State regulators told plan should solve broadband dilemma, tax inequities
by Randy Capitani
Nov 20, 2017 | 1967 views | 0 0 comments | 64 64 recommendations | email to a friend | print
DOVER- Filling in the last mile of broadband service and leveling the playing field for internet providers were the main issues raised at a telecommunications hearing held Wednesday, November 1, at the Dover Town Hall. The hearing was the culmination of a day of discussion about broadband access and the challenges faced by rural communities in bringing high-speed internet services to their residents and businesses.

The meetings were billed as a “Connectivity Summit” and ended with a formal hearing by the Telecommunications and Connectivity Division of the Vermont Department of Public Service in an effort to gain input for a new 10-year telecommunications plan. Clay Purvis, division director, led the hearing, which he described as a chance for people to tell the DPS what they’d like to see in the new plan before the first draft is released.

It didn’t take long for Purvis to garner feedback on many of the problems faced by rural towns in the area.

Wardsboro selectboard member Peter Sebastian was the first to comment, saying there was a “black hole of connectivity in Wardsboro.”

Much of that black hole, Sebastian said, was due to the topography of Wardsboro, the lack of willingness of landline providers to deliver service to a small population with little chance for a payback, and delivery problems with Vermont Telephone Company’s wireless system.

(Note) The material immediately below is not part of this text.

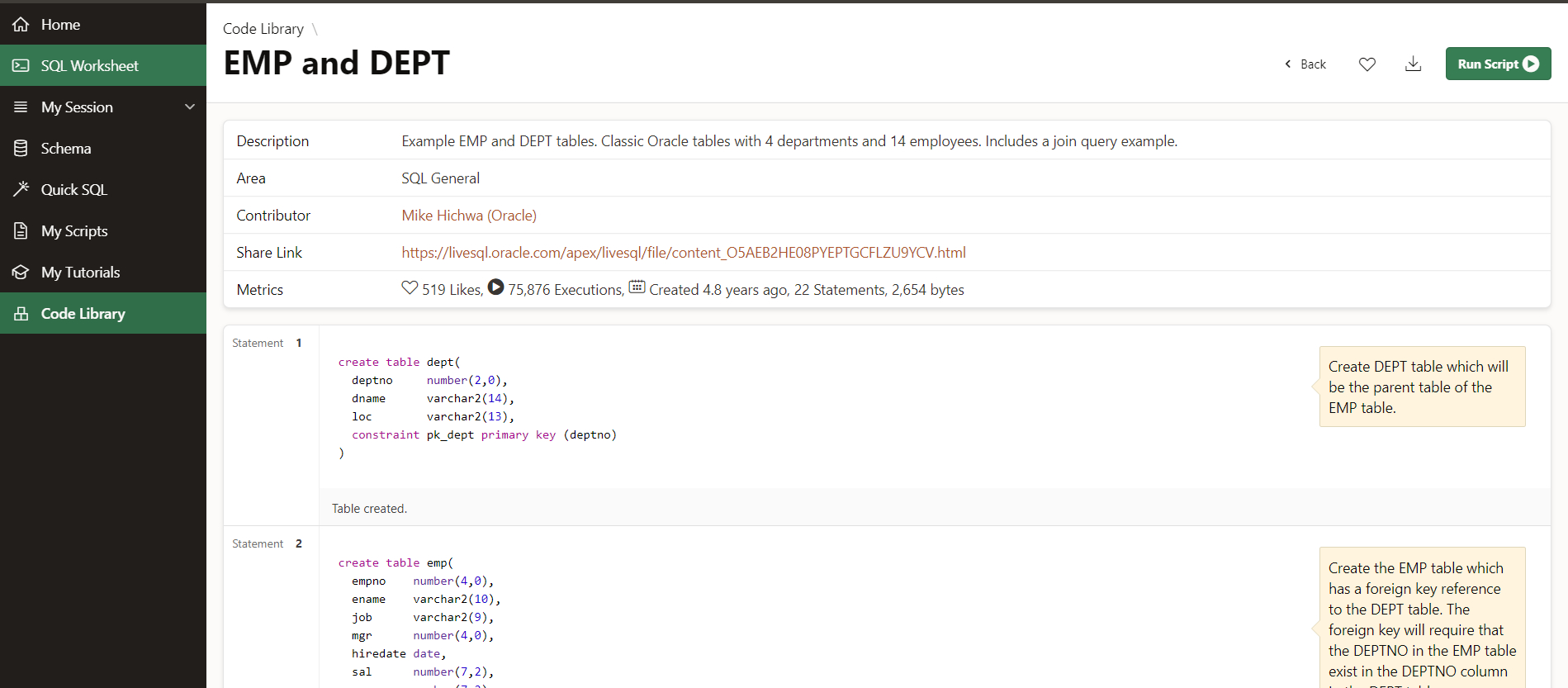Open contributor Mike Hichwa (Oracle) link

click(468, 216)
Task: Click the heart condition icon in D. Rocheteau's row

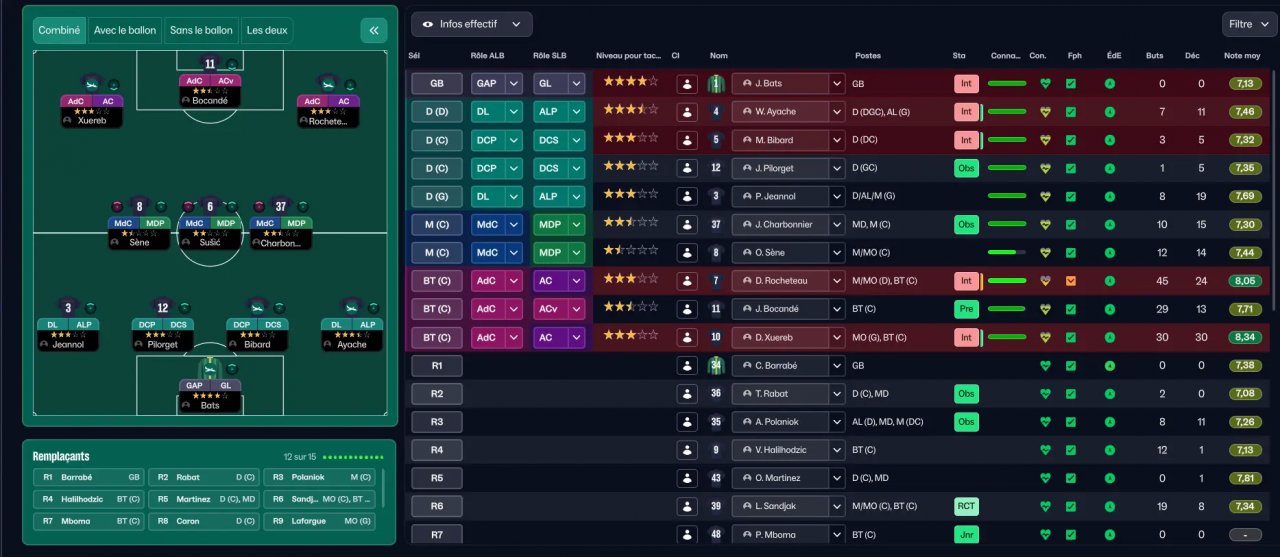Action: (1045, 281)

“People have poor broadband or none at all,” he said. “The VTel towers are supposed to come online, but they’re not going to be able to serve these residences because of the mountainous terrain. And FairPoint won’t go the extra mile. How do we plead for that extra mile? Is there anything in your plan that is going to account for that?”

“Those are areas of high concern for us,” said Purvis. “We have mapped those gaps and they will be part of the plan.”

“I would like to see the plan call for an increase in funding,” said Rep. Laura Sibilia, of Dover. “The state has so many rural communities not covered.”

“We will be covering Vermont town by town,” said Purvis. “I’m also concerned we don’t have enough funding, and concerned we don’t have enough people to help towns meet those needs. We need more tools to reach those communities.”

Sibilia also expressed ongoing concerns about VTel’s wireless system, and the inability of the company to provide information to state regulators about where and who they are delivering service to. “Until there is a change in VTel in their sales and marketing efforts and how the company is run, we need to continue to remove them from the map (of coverage in rural areas).”

Sibilia added the department should continue to support municipalities and volunteer groups in their efforts to bring broadband services to their communities.

Carol Monroe, CEO of ValleyNet Inc. and ECFiber in South Randolph, said she was also concerned with the lack of service in rural communities, and with the 10-year span of the new plan.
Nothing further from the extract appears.